__Work order__
Print the lines of the entries below from the one with "The image size is (1280, 800)." through the final line, exactly as they appear. The pictures are not part of the copy.

__Source material__
● ● ●
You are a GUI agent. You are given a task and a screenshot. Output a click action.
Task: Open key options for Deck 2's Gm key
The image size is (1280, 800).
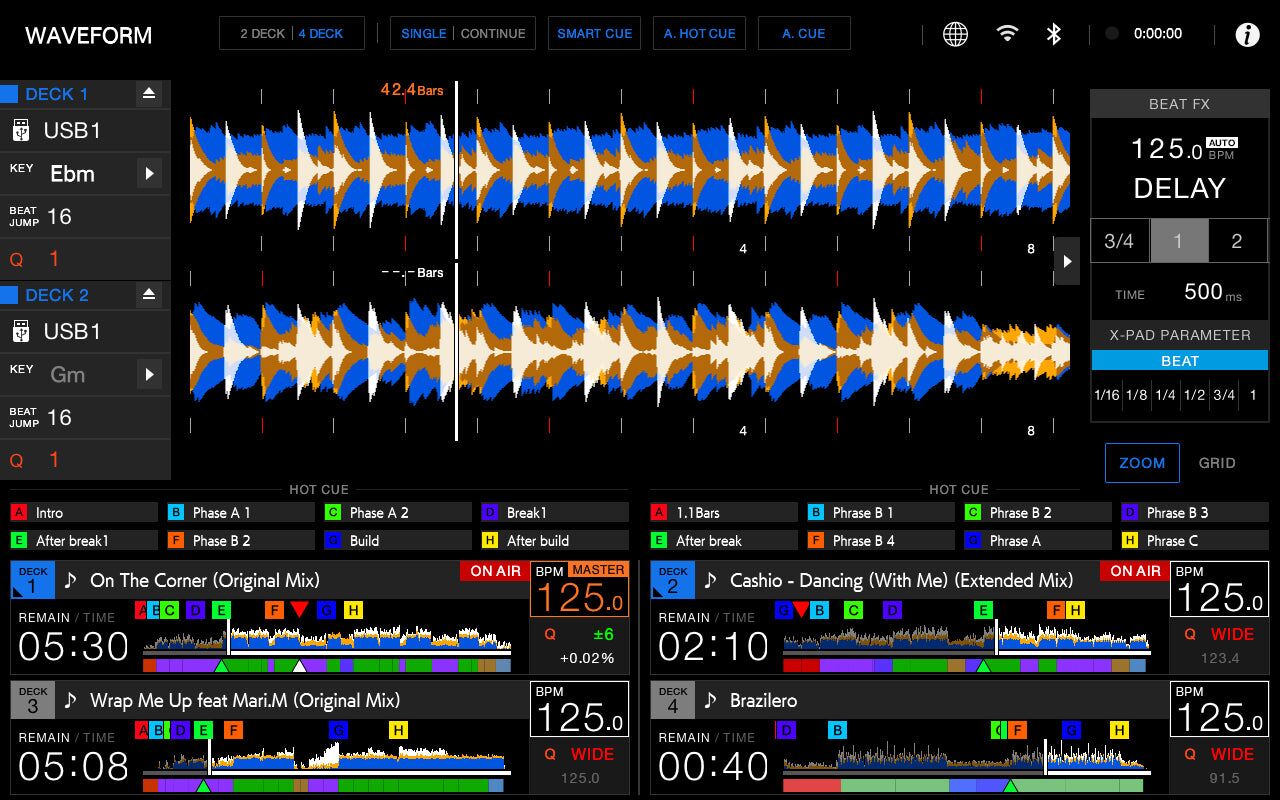(148, 374)
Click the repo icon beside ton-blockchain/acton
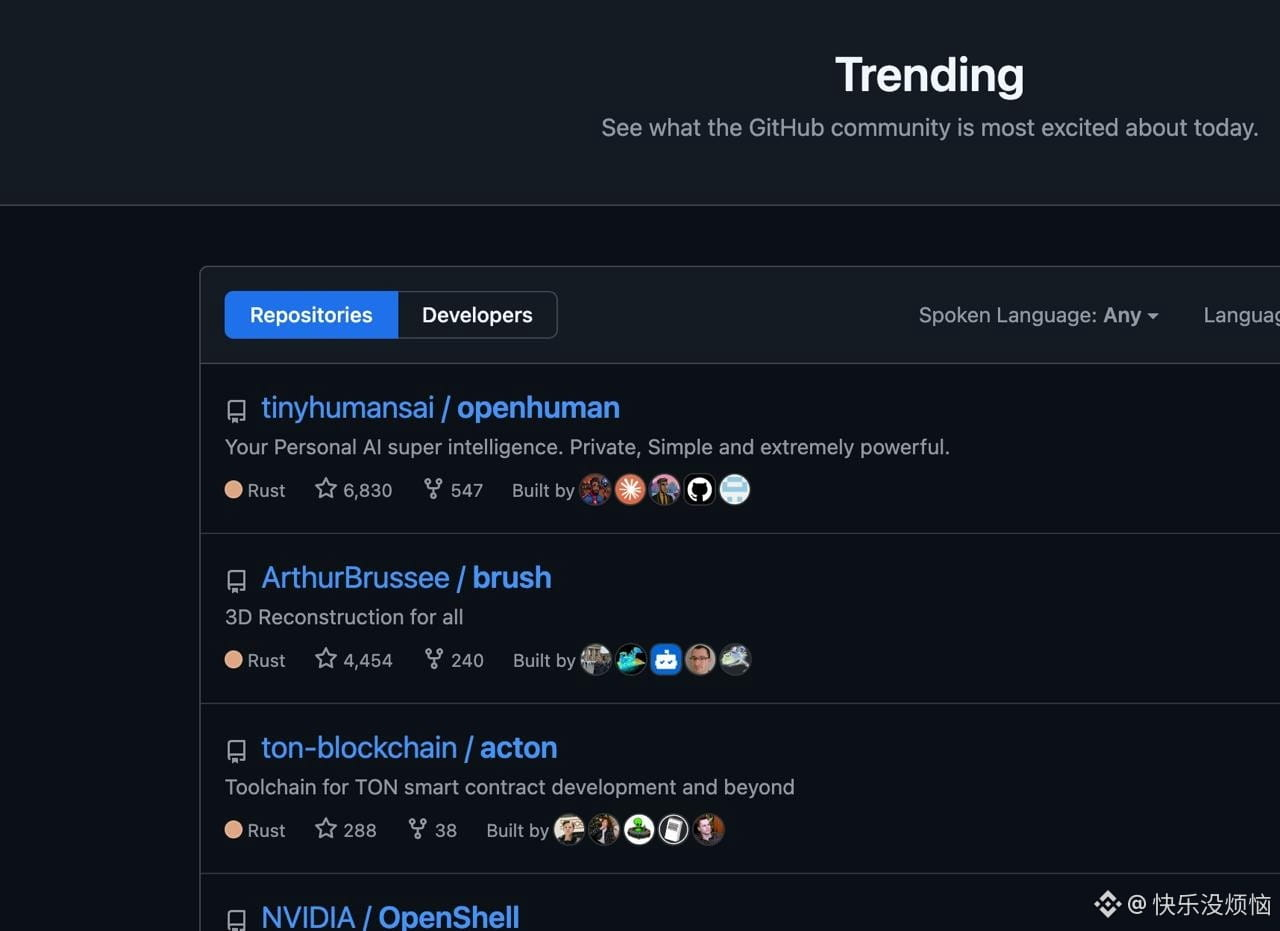Image resolution: width=1280 pixels, height=931 pixels. (x=236, y=750)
● ● ●
__Written answer__
The image size is (1280, 800).
(148, 374)
Click the repo icon beside ton-blockchain/acton
Image resolution: width=1280 pixels, height=931 pixels. (x=236, y=750)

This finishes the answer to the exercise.